NuoDB supports foreign key constraints. The foreign key constraints are stored in the FOREIGNKEYS system table. And a table cannot be dropped if it is referenced in the definition of another table.

Indexes

B+Tree

NuoDB uses the B-tree method to index.

Isolation Levels

Read Committed Snapshot Isolation

The default isolation level in NuoDB is snapshot isolation. In NuoDB, it defines the visibility of records into 2 domains. One is the most recent committed version of a record (MOST RECENT). The other one is the snapshot version (SNAPSHOT VERSION), which means that this version was the most recent committed at some point in time. Snapshot Isolation is achieved by the visibility of SNAPSHOT VERSION, and Read Committed is achieved by MOST RECENT. MOST RECENT can be achieved by having the updates in other nodes immediately visible to the transactions in the current node. While in SNAPSHOT VERSION, when a transaction starts, the transactions that is committed before determines the visibility of the data. So you will never see any updates from other transactions while the database is executing your transaction. These two visibility are all supported by the MVCC in NuoDB.

Joins

Nested Loop Join

NuoDB uses the nested loop join algorithms to join two or more tables based on the types and the predicate conditions of the join.

Logging

Physical Logging

The durability of NuoDB is maintained by the SM (storage manager). In order to track the database state, SM maintains a journal of all the updates. The journal is simply an append-only set of diffs. Since the SM does not know anything about the transaction, the journal should be using physical logging.

Query Compilation

Not Supported

Query Interface

SQL

NuoDB is SQL database. It also supports DDL for users to declare tables, columns, data types and constraints.

Storage Architecture

Hybrid

NuoDB uses Durable Distributed Cache for elastic scale out. NuoDB is split into two parts. One is the Transaction Engines. The other one is the Storage Managers. Transaction Engines give Cache, which are in-memory databases for fast transaction processing. Storage Managers give durability which provides durable storage management with scale-out storage. So NuoDB can be considered as a hybrid database.

Storage Model

Custom

In NuoDB, tables are partitioned by storage groups.
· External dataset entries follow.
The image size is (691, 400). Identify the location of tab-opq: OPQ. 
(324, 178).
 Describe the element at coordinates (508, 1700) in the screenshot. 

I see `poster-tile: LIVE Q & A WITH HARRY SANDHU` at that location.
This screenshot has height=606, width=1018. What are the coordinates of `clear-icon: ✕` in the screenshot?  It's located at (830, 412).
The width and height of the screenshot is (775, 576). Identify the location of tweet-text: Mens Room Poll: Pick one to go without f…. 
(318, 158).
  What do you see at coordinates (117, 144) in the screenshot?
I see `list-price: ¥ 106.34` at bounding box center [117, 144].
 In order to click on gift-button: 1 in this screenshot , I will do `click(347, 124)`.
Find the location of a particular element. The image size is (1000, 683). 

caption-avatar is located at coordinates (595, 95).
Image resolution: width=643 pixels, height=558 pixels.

Storage groups let users to decide where to store the data and how many copies of data should be stored. These policies will be established according to the user requirement for redundancy, continuous availability, and separate processing purposes. NuoDB uses two level mapping between a verison of a tuple and physical storage to define the policy. The first mapping maps a table, which is horizontally partitioned, partition to a storage group. The second mapping maps the storage to one or more storage managers, which represent physical storage units in the database.

Stored Procedures

Supported

NuoDB provides a SQL procedural language for users to create stored procedure, user-defined functions and triggers. Also, NuoDB supports stored procedure, user-defined functions and triggers written in Java.

System Architecture

Shared-Nothing

NuoDB is a distributed database management system. Different from traditional databases, it separate transaction processing from storage management. It has two layers: the transactional layer and the storage management layer. The transactional layer is responsible for atomicity, consistency and isolation, while the storage management layer ensures the durability. The transactional tier is a in-memory tier, which can be seen as a on-demand cache. The storage management tier provides access to data when there is a cache-miss. The processes in transactional tier are called transaction Engines (TEs). The processes in storage management tier are called storage managers (SMs). All the processes in the transactional layer and the storage management layer are linked by a simple peer-to-peer communication protocol. When there is a cache miss in a TE, it can fetch data from any peers (other TEs have cached data or SMs have durable data). This model enables NuoDB to do on demand scale-out and live migration easily.

Views

Virtual Views

NuoDB supports view. Views in NuoDB are not physically materialized. The view will be run when the view is referenced by another query.